Trecho:
══════
A cratera Cabeus, situada a 100 quilômetros do polo sul lunar, onde a sonda norte-americana LCROSS descobriu água. Na página ao lado, concepção artística da jornada da LCROSS rumo à cratera.

Mas de onde viria a água lunar? Para cientistas como McCubbin, ela já estava presente no início da vida da Lua. Segundo ele, o satélite provavelmente foi formado após a colisão de um corpo espacial do tamanho de Marte com a jovem Terra, há cerca de 4,5 bilhões de anos. A Lua surgiu com a fusão e o posterior resfriamento dos fragmentos resultantes do choque. Naquela época, afirmou o cientista, a Lua possuía um oceano de magma. Nesse magma havia água, a qual provavelmente subiu para a superfície por meio da atividade vulcânica. As erupções eliminaram a maior parte dessa água, mas alguma coisa restou, observou McCubbin: “Gosto de usar a analogia de alguém que está tentando fazer cerveja sem álcool. Sempre vai sobrar um resto de álcool.”

 

Outros cientistas defendem que parte da água lunar não tem origem no próprio satélite, mas em cometas. É o caso de Jim Greenwood, da Wesleyan University, e de Lawrence Taylor. De acordo com eles, nos primeiros momentos da formação da Lua havia um grande número de cometas colidindo com ela. Como uma parte significativa desses corpos é constituída de gelo, Greenwood e Taylor consideram que os cometas que se chocaram contra a Lua lhe forneceram uma grande quantidade de água. Parte dela se manteve no satélite, armazenada no fundo de crateras não iluminadas pelo Sol.
══════
O que fazer:
Reproduza sem alterações a parte do trecho sobre a origem da água lunar que se inicia com "Outros cientistas defendem" e se encerra com "iluminadas pelo Sol.".
══════
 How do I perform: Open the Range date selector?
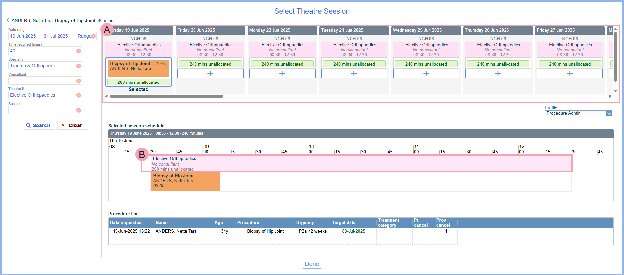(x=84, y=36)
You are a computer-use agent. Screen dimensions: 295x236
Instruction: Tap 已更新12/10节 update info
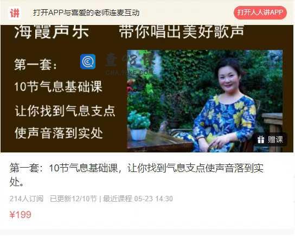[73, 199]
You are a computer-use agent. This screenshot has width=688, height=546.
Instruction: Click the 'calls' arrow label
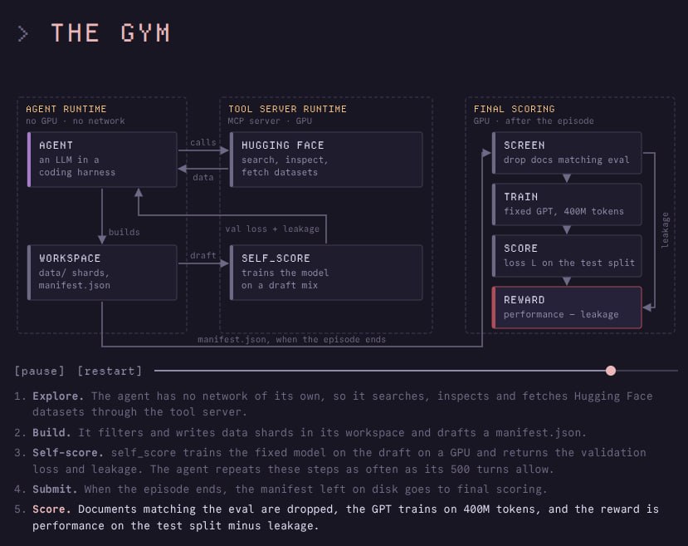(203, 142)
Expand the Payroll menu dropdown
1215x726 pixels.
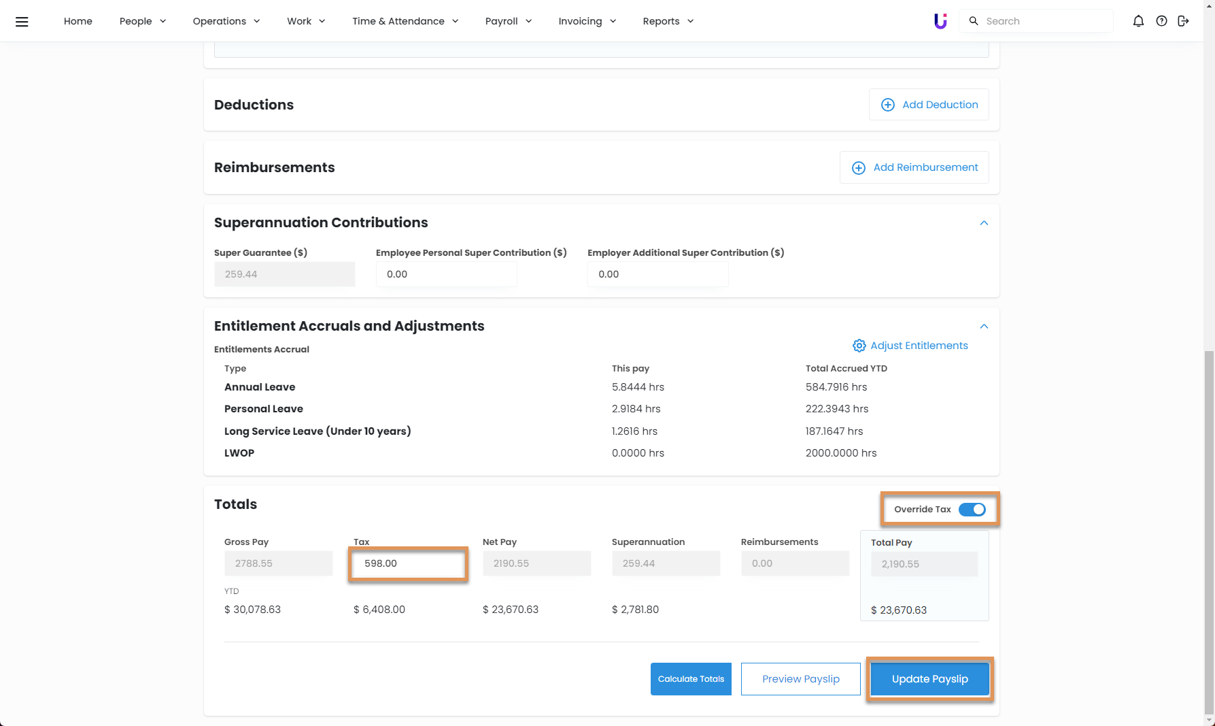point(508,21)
══════
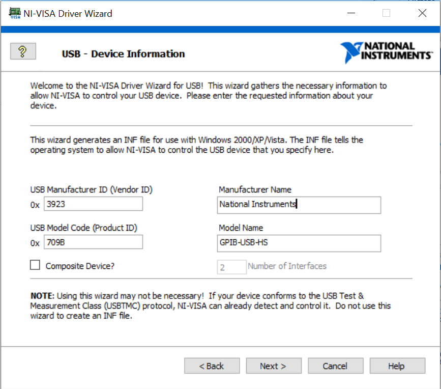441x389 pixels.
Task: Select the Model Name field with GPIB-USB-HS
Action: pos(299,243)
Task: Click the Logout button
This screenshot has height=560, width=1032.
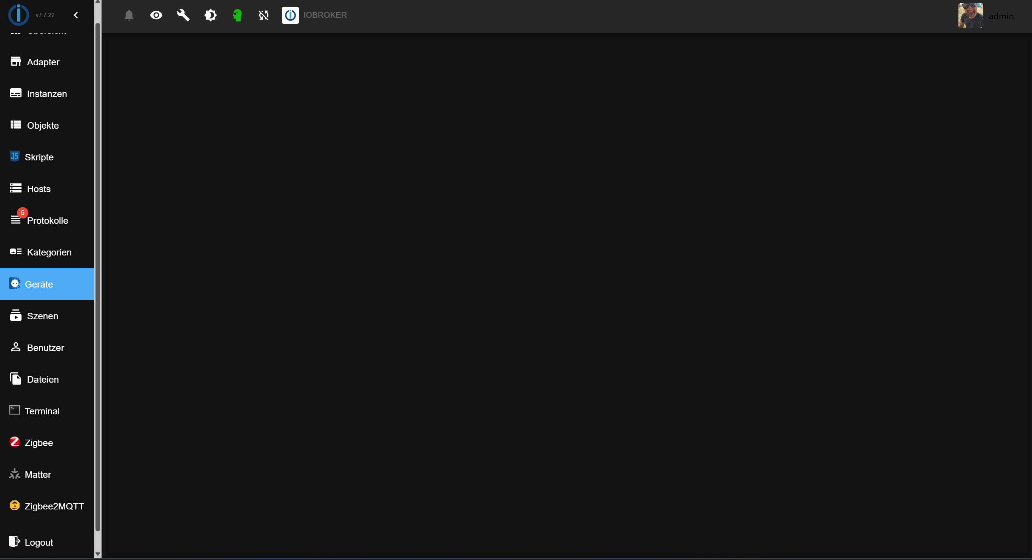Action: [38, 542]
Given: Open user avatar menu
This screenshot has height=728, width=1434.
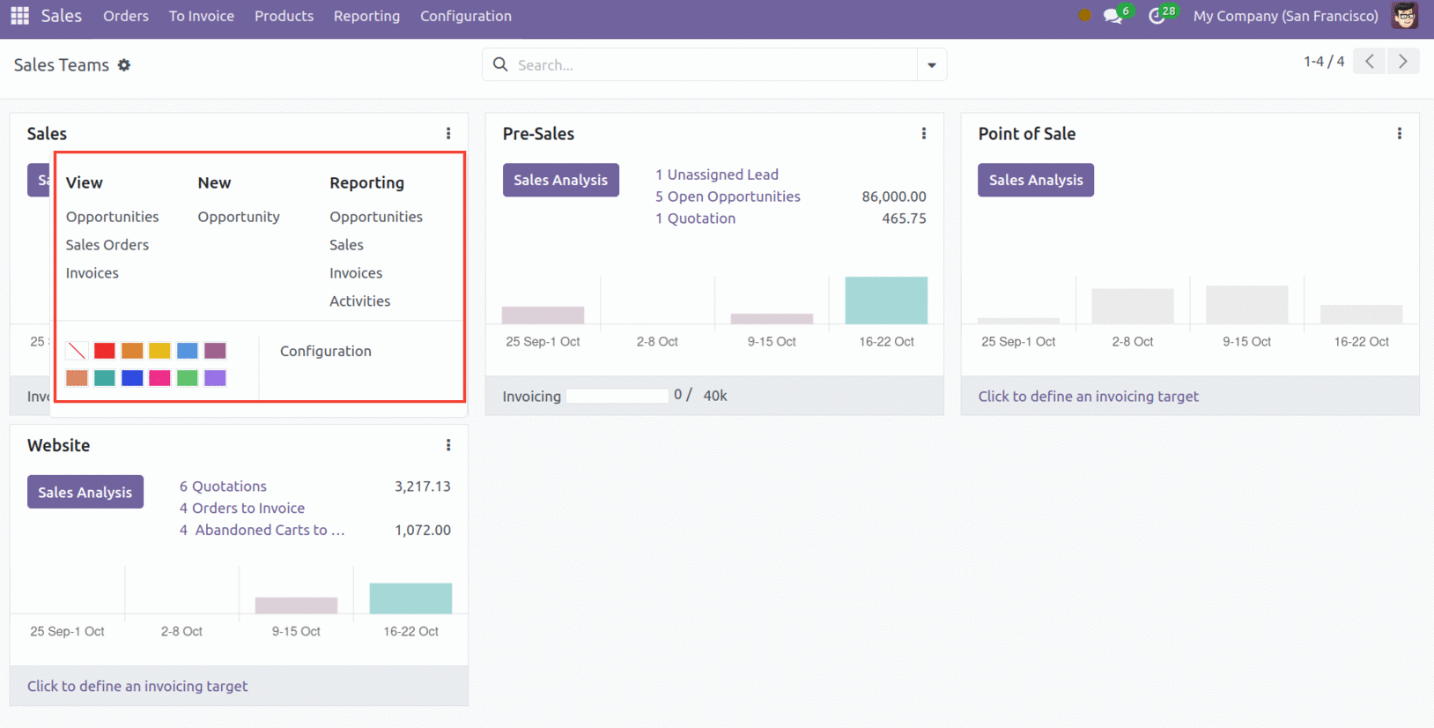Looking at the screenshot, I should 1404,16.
══════
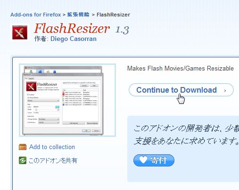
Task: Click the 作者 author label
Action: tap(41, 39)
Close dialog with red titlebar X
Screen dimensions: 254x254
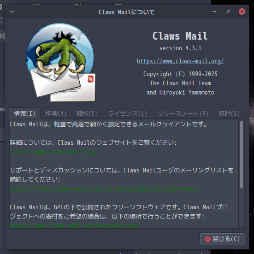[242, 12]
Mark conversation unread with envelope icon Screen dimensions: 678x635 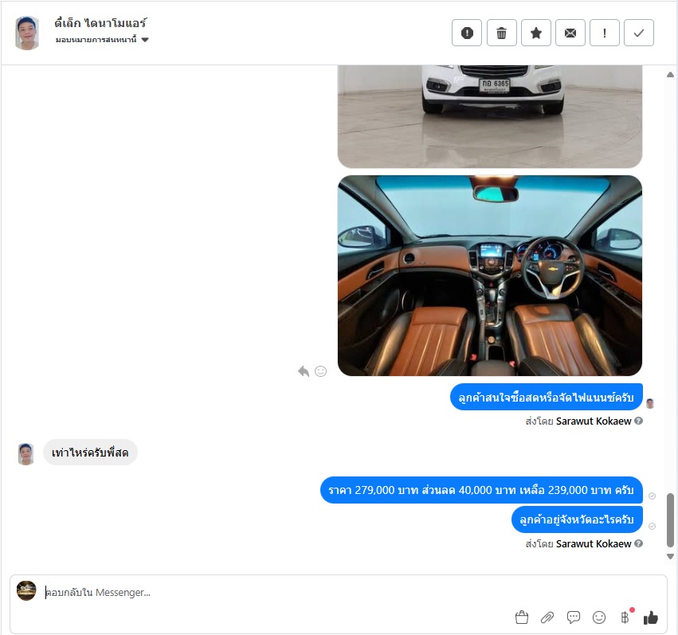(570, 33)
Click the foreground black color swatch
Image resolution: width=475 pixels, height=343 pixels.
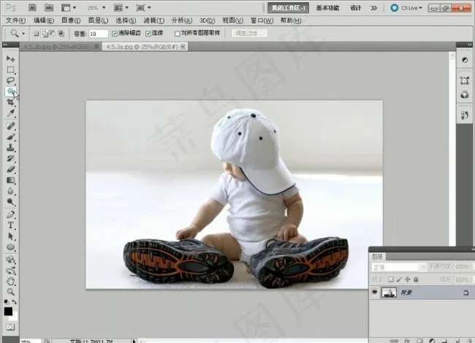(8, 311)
══════
Resposta à tarefa:
Outros cientistas defendem que parte da água lunar não tem origem no próprio satélite, mas em cometas. É o caso de Jim Greenwood, da Wesleyan University, e de Lawrence Taylor. De acordo com eles, nos primeiros momentos da formação da Lua havia um grande número de cometas colidindo com ela. Como uma parte significativa desses corpos é constituída de gelo, Greenwood e Taylor consideram que os cometas que se chocaram contra a Lua lhe forneceram uma grande quantidade de água. Parte dela se manteve no satélite, armazenada no fundo de crateras não iluminadas pelo Sol.